◆ Task description:
Each line in the records that mentions the word "arrow" needs to be listed.

◆ Dataset records:
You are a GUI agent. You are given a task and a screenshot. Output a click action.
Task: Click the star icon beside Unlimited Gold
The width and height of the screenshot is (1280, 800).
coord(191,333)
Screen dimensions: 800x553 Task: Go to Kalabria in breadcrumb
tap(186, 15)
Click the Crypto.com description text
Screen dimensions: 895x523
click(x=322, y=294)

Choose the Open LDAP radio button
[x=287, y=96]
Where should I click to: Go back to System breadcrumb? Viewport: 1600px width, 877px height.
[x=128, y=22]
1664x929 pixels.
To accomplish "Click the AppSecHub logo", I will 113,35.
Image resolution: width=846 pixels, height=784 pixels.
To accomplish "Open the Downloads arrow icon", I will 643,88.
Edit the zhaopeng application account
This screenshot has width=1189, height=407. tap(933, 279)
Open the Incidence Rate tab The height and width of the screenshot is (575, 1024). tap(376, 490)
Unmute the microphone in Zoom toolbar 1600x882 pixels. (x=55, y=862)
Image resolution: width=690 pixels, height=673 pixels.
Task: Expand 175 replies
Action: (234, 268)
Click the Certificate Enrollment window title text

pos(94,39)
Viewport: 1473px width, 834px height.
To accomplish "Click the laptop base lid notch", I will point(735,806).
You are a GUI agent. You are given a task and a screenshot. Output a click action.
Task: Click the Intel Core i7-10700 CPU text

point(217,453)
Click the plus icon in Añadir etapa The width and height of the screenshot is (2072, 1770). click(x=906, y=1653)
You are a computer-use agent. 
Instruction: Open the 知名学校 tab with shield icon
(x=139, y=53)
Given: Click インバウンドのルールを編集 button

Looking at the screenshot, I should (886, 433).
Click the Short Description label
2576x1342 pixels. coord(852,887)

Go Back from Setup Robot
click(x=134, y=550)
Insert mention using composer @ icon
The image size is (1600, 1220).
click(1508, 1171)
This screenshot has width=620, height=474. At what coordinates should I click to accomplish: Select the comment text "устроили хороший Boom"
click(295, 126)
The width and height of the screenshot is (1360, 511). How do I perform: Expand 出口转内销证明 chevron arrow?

◆ Worked solution:
To accomplish "Open the Downloads arrow icon", I will 643,88.
The width and height of the screenshot is (1360, 511). How do I perform: Expand 出口转内销证明 chevron arrow?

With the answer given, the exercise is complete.